When trying to serve content from a user's home directory in Ubuntu (like /home/username
), even with correct file permissions, you might encounter the frustrating 403 Forbidden error. Here's why this happens and how to properly configure it.
Ubuntu's home directories have a default permission of 750 (drwxr-x---), meaning:
$ ls -ld /home/ubuntu
drwxr-x--- 24 ubuntu ubuntu 4096 Aug 12 14:30 /home/ubuntu
This means:
- Owner (ubuntu) has rwx
- Group has r-x
- Others have --- (no access)
Even if your files have correct permissions, the parent directory's permissions matter just as much. Nginx needs execute permission on all parent directories to traverse the path.
Here's how to verify the complete path:
$ namei -l /home/ubuntu/public_html/index.html
f: /home/ubuntu/public_html/index.html
drwxr-xr-x root root /
drwxr-xr-x root root home
drwxr-x--- ubuntu ubuntu ubuntu
drwxr-xr-x ubuntu ubuntu public_html
-rw-r--r-- ubuntu ubuntu index.html
Here's the proper way to configure this:
# 1. Set directory permissions (add execute for group)
sudo chmod 751 /home/ubuntu
# 2. Make sure nginx user is in ubuntu group
sudo usermod -a -G ubuntu nginx
# 3. Update nginx configuration
server {
listen 80;
server_name localhost;
root /home/ubuntu/public_html;
index index.html;
location / {
try_files $uri $uri/ =404;
}
}
If modifying home directory permissions makes you uncomfortable, consider using symbolic links:
# Create a directory outside home
sudo mkdir /var/www/ubuntu_site
sudo chown ubuntu:www-data /var/www/ubuntu_site
# Create symlink from home directory
ln -s /var/www/ubuntu_site /home/ubuntu/public_html
# Then point nginx to /var/www/ubuntu_site
On systems with SELinux (like CentOS/RHEL), you might need to adjust the security context:
# Check current context
ls -Z /home/ubuntu
# Change context if needed
chcon -R -t httpd_sys_content_t /home/ubuntu/public_html
After making changes:
- Check nginx error logs:
tail -f /var/log/nginx/error.log
- Verify configuration:
sudo nginx -t
- Reload nginx:
sudo systemctl reload nginx
When configuring Nginx to serve files from a user's home directory on Ubuntu, you might encounter a persistent 403 Forbidden error even with correct file permissions. Let's examine a real-world scenario that demonstrates this issue:
# Initial working config (serving from /home)
server {
root /home;
index index.html;
server_name localhost;
location / {
try_files $uri $uri/ /index.html;
}
}
The puzzling aspect is that identical permission settings work when serving from /home but fail when serving from /home/username. Consider these observations:
# File permissions (both cases)
-rw-r--r-- 1 nginx www-data 183 Aug 12 13:13 index.html
# Directory permissions
/home: drwxr-xr-x 3 root root 4096 Aug 12 12:00
/home/ubuntu: drwx------ 5 ubuntu ubuntu 4096 Aug 12 12:30
The critical difference lies in the execute (x) permission on parent directories. Nginx needs execute permission on all parent directories to traverse the path:
- /home has drwxr-xr-x (world-executable)

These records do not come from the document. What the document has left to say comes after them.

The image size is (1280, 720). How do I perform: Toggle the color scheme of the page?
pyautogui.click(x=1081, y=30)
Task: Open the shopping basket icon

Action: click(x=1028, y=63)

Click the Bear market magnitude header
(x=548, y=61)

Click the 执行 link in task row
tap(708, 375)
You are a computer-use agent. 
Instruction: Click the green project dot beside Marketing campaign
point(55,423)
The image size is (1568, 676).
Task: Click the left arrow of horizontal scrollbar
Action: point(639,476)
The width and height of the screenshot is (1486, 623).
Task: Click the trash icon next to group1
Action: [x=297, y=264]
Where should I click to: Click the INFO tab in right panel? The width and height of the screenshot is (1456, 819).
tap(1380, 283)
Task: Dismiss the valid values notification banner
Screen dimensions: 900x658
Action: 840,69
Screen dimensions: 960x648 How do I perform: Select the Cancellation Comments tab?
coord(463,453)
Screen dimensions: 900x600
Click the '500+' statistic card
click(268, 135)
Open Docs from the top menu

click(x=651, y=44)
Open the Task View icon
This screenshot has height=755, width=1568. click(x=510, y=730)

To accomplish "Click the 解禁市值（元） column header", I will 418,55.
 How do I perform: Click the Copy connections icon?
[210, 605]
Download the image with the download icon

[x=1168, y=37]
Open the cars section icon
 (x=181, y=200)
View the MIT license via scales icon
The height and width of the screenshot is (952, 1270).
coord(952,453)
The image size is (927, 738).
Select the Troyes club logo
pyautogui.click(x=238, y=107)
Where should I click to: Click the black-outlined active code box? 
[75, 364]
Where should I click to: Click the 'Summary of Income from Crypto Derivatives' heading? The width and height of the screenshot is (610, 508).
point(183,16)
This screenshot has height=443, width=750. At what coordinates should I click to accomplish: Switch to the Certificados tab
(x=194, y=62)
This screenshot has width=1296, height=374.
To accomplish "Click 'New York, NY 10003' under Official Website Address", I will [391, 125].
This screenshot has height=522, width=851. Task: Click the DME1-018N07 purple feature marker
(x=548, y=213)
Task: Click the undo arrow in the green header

- /home/ubuntu has drwx------ (user-only)
Here's the complete fix with security considerations:
# 1. Set appropriate directory permissions
sudo chmod 711 /home/ubuntu
# 2. Verify Nginx can access the directory
sudo -u www-data ls -la /home/ubuntu/
# 3. Recommended config for home directory hosting
server {
root /home/ubuntu/public_html;
index index.html;
server_name localhost;
location / {
try_files $uri $uri/ =404;
# Additional security measures
autoindex off;
disable_symlinks on;
}
}
For production systems, consider these more secure alternatives:
# Option 1: Symlink from standard web root
sudo ln -s /home/ubuntu/public_html /var/www/ubuntu_site
# Option 2: User directory module (if available)
location ~ ^/~(.+?)(/.*)?$ {
alias /home/$1/public_html$2;
autoindex off;
}
- Verify SELinux/AppArmor isn't blocking access (check /var/log/audit/audit.log)
- Ensure parent directories have +x permission
- Confirm Nginx worker process user has proper group membership
- Check for encrypted home directories (ecryptfs)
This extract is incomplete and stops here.